(Saved data entries)
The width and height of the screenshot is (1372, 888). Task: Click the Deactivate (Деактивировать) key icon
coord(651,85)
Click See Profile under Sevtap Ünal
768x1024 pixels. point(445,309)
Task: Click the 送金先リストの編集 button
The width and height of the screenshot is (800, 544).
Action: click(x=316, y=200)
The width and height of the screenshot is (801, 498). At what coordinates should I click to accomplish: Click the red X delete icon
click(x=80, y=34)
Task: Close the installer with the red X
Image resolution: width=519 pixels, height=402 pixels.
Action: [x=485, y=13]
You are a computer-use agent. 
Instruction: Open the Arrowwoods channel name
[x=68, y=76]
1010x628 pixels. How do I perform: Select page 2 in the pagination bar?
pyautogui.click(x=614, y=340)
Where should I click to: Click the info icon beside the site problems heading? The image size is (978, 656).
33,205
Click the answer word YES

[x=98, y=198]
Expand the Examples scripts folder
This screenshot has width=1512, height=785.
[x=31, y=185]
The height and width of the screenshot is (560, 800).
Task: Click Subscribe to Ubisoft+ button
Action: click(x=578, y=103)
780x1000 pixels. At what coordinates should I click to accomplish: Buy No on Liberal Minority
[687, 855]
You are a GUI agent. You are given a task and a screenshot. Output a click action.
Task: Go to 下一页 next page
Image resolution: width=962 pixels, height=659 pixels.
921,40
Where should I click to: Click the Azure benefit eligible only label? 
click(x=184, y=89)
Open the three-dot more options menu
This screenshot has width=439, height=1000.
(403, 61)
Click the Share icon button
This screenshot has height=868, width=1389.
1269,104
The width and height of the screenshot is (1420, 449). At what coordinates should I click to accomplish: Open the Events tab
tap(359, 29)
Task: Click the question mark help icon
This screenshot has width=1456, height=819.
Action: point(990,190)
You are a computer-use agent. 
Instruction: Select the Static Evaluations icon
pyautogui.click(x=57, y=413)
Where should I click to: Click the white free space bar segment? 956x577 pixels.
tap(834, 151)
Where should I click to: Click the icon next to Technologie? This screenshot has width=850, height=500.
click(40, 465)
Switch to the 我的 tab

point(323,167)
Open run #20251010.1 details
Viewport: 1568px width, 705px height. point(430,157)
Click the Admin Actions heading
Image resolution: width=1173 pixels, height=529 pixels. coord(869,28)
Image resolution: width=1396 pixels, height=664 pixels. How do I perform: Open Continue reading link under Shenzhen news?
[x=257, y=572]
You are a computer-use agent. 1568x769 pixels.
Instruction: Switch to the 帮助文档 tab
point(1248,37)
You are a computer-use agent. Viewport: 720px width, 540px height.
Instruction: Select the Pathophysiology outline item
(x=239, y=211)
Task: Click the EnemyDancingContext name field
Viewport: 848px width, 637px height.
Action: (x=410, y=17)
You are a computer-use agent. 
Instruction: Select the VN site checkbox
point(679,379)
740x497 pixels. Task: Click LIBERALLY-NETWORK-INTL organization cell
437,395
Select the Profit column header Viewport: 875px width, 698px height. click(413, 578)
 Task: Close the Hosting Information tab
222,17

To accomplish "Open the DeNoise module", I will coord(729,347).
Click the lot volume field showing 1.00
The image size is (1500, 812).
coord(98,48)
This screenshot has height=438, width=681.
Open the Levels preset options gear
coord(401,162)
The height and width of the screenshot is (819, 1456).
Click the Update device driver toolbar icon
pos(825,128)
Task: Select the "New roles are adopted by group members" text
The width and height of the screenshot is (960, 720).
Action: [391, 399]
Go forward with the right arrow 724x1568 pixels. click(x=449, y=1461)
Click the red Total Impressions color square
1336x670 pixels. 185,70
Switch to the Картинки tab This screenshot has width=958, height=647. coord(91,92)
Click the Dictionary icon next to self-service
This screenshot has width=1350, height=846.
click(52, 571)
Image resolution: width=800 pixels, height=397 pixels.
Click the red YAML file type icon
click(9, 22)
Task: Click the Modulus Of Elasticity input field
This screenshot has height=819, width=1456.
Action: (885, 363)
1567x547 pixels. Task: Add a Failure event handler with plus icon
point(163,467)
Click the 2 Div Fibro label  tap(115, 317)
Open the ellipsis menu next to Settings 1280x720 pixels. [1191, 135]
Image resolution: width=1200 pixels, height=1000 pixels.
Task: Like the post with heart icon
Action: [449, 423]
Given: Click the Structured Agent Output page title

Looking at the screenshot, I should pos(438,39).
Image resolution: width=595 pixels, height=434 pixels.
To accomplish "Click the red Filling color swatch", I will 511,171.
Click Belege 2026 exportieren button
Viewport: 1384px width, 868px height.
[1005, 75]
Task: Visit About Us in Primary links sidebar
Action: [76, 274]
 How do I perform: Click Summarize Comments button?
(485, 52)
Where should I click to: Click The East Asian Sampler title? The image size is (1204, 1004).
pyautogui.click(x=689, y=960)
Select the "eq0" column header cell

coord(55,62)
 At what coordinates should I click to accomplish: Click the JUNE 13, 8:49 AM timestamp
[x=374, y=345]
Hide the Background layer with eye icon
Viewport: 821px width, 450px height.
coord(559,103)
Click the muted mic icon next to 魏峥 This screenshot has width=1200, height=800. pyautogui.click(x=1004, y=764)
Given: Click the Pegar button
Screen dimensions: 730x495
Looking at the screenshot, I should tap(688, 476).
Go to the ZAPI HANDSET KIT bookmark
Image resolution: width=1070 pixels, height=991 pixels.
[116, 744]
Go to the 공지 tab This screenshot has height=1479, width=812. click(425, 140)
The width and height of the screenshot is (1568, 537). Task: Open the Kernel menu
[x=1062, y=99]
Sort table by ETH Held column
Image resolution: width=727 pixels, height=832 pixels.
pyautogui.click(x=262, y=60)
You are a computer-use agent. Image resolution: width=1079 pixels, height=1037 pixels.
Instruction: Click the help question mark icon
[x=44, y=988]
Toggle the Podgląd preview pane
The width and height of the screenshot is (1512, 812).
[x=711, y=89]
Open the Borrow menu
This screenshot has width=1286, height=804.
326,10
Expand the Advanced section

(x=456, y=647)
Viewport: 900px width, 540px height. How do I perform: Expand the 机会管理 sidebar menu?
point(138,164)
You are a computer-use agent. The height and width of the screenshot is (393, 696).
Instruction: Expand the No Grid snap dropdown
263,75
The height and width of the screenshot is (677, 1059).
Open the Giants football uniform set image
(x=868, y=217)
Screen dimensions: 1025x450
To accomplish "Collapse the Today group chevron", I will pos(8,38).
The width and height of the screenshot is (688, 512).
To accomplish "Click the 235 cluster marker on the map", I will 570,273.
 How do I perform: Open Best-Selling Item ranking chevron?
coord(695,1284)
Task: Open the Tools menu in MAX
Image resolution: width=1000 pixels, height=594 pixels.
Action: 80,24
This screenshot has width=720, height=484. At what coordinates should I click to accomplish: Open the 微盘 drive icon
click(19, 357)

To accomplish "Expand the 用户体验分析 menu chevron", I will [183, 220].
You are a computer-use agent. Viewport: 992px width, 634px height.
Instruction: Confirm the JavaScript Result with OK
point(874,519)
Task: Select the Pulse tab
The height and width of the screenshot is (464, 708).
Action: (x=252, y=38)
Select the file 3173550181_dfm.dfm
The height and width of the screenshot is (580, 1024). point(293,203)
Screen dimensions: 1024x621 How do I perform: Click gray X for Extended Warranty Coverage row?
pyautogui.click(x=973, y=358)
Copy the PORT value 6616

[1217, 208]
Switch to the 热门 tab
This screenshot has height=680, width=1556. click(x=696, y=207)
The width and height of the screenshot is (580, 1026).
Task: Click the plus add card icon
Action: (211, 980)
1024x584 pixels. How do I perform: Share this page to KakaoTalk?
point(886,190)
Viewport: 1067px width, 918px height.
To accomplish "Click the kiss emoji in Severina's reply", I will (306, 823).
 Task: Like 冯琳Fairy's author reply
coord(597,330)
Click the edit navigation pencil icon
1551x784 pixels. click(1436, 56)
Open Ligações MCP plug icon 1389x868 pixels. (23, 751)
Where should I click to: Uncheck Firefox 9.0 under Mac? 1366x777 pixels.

▸ **PROBLEM TO WORK ON**
Rewrite in full the part that opens with the line containing "Image resolution: width=595" and closes with the line containing "I will 511,171.", multiplying each coordinate in the answers by 2.15. Round the results to whole numbers, with halves going up.

▸ **EXERCISE SOLUTION**
Image resolution: width=595 pixels, height=434 pixels.
To accomplish "Click the red Filling color swatch", I will 1099,368.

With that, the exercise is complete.